Chapter 13. Records of the Committee on Interior and Insular Affairs and Its Predecessors



Table of Contents

Records of the Interior and Insular Affairs Committee and Its Predecessors, 1805-1988 from Guide to Federal Records in the National Archives of the United States, 1789-1988


Committees discussed in this chapter:
Introduction

13.1 Under the terms of the Treaty of Paris of 1783, which ended the Revolutionary War, the United States acquired from England all land east of the Mississippi River between the borders of Canada and Spanish Florida. One of the most important accomplishments of the national government under the Articles of Confederation was the formulation of a policy outlined in the ordinances of 1785 and 1787, by which this unsettled land could be surveyed and settled in an orderly manner and organized as new States that would function on an equal basis with the original States. This policy was extended to the 828,000 square miles of land acquired by the United States under the Louisiana Purchase of 1803, a transaction that established the Rocky Mountains as the western border of the young Nation.
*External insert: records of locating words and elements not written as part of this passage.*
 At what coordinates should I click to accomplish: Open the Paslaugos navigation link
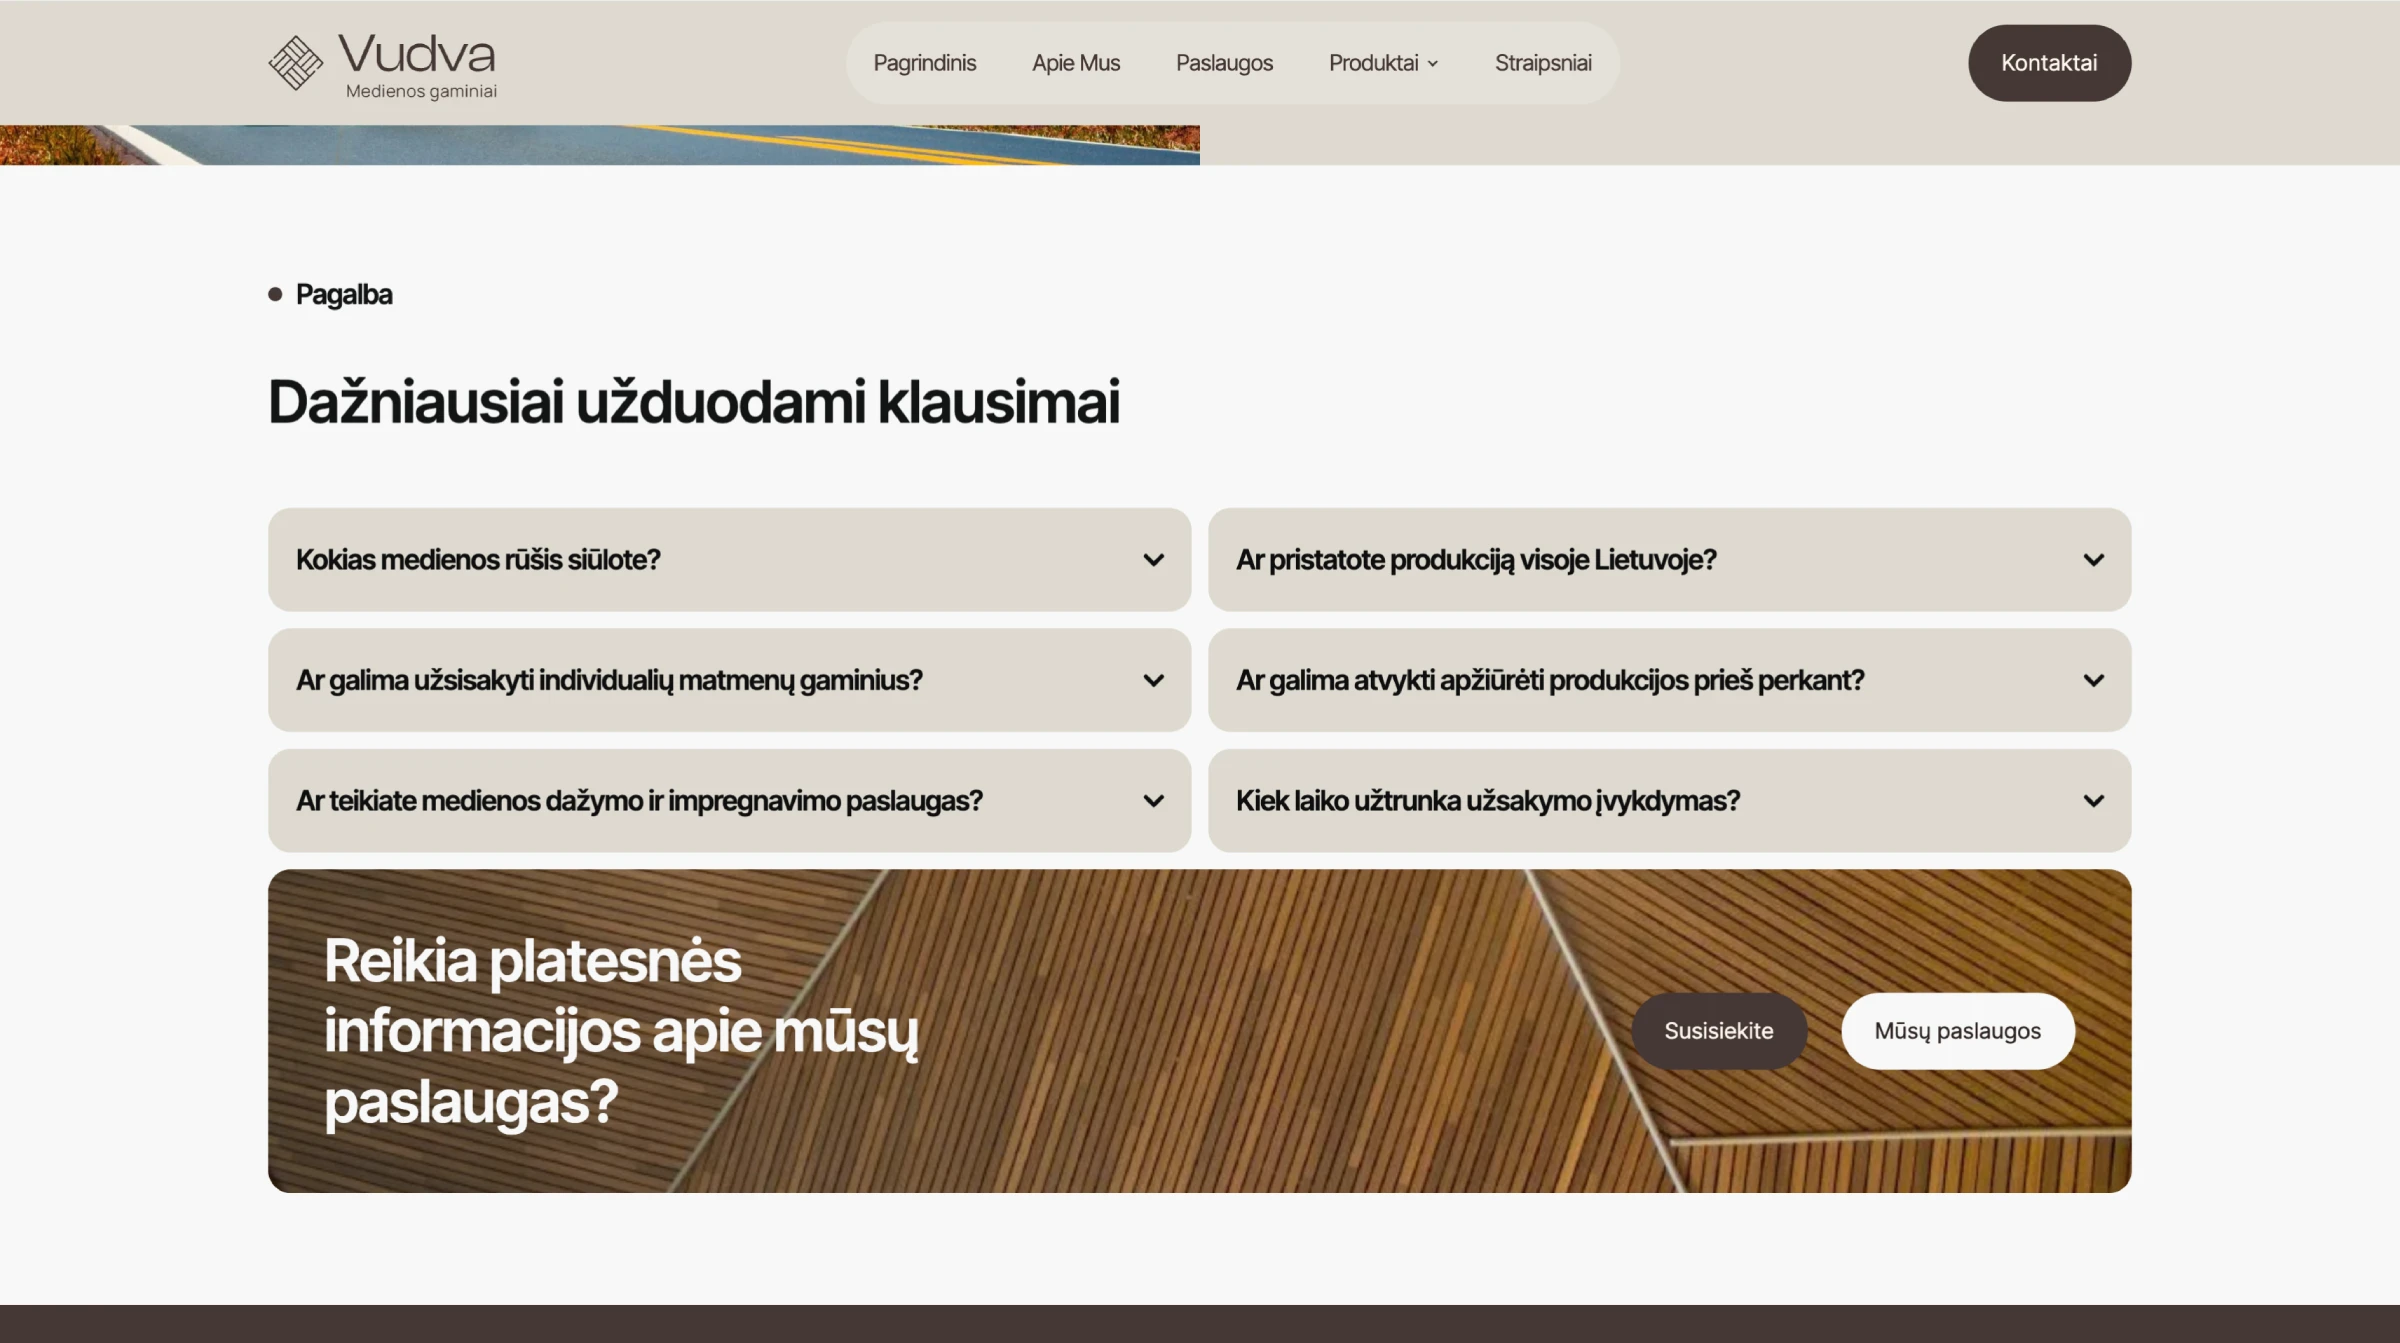point(1224,63)
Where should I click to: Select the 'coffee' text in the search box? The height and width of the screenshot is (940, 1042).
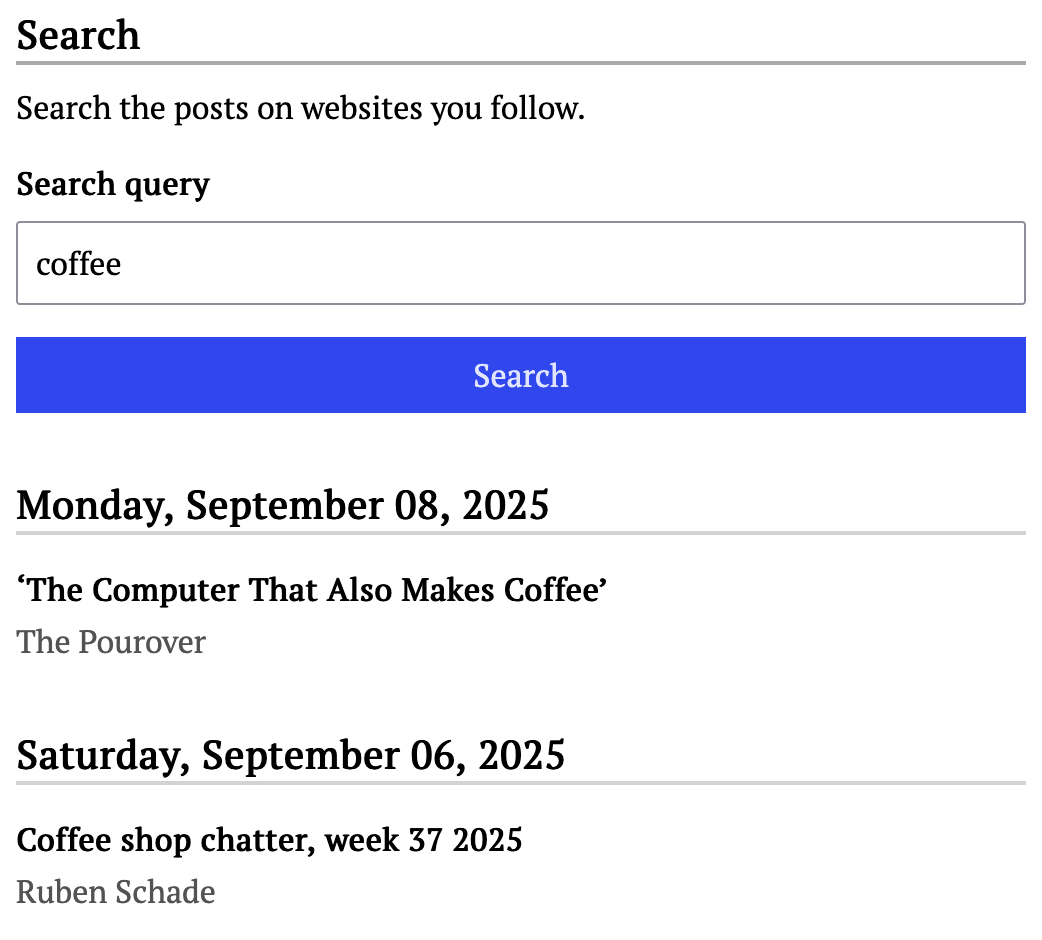(x=78, y=263)
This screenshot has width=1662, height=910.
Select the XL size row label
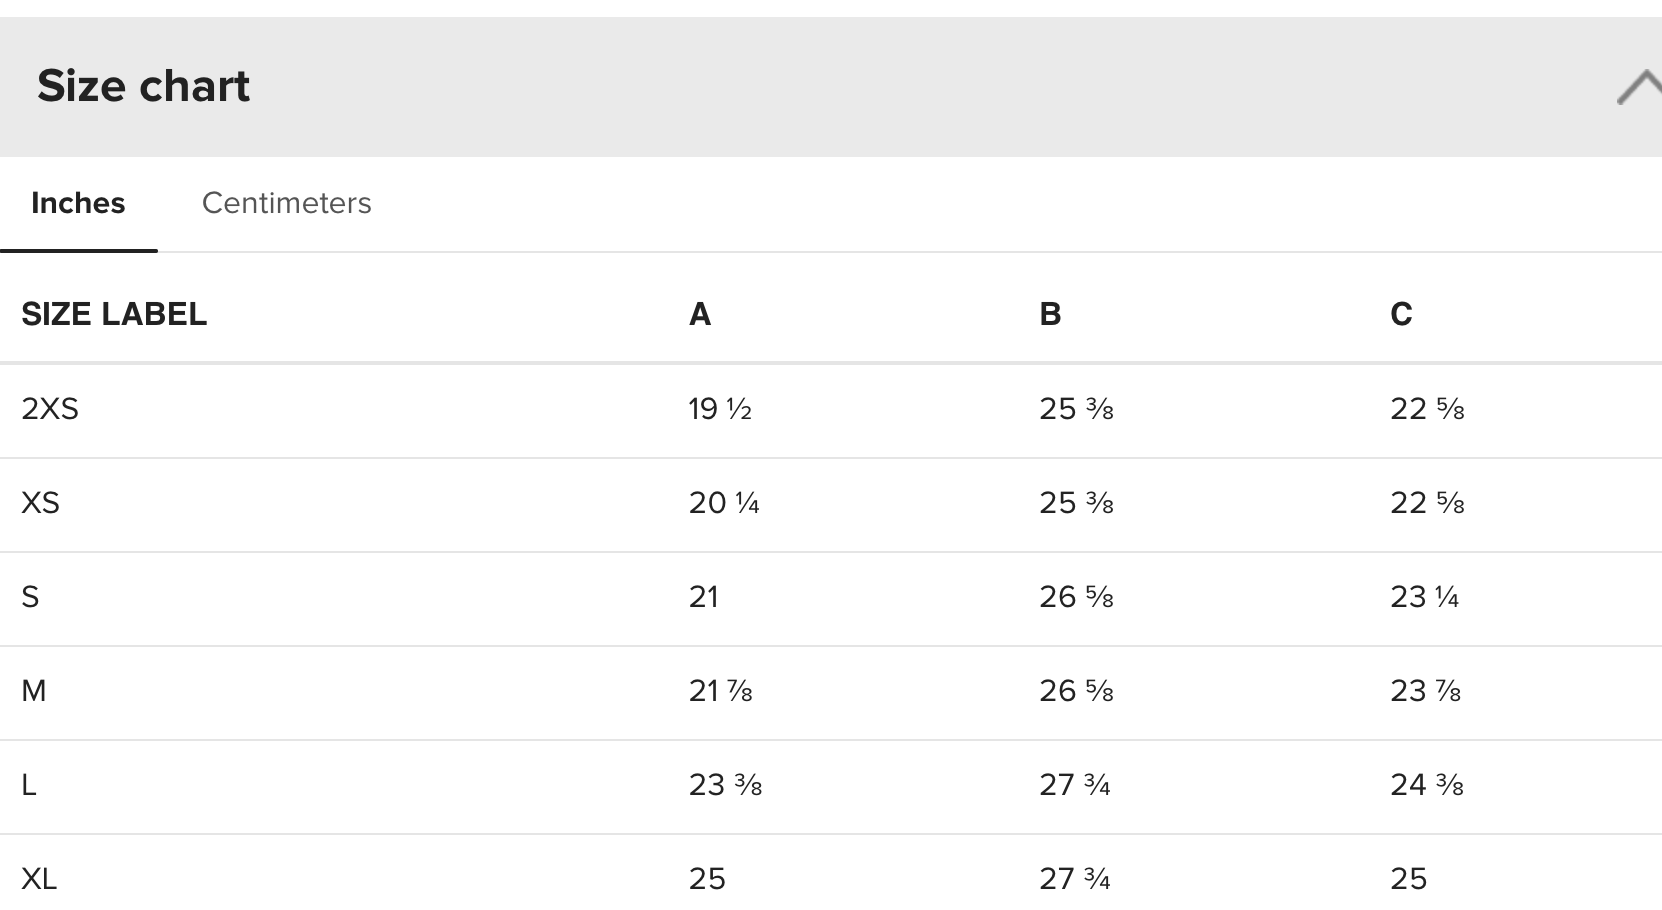tap(39, 879)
13.2 Implementation of public land policy was a significant responsibility of the new Federal Government that began functioning in 1789, but the House of Representatives did not create a standing committee to consider public land matters during the early Congresses. Instead, the House dealt with land issues in the Committee of the Whole. Finally, on December 17, 1805, at the beginning of the 9th Congress, the House established a standing Committee on Public Lands.

13.3 As the Nation acquired new Territories and internal development progressed during the 19th century, new standing committees were created to deal with specific issues. These included the Committees on Indian Affairs, Territories, Mines and Mining, Pacific Railroads, Irrigation and Reclamation, and Insular Affairs. With the exception of the Committee on Pacific Railroads (which was abolished in 1911 after it had served its purpose), these committees continued until they were abolished under the Legislative Reorganization Act of 1946 and their jurisdictions transferred to the Public Lands Committee. In 1951 the Public Lands Committee's name was changed to the Committee on Interior and Insular Affairs.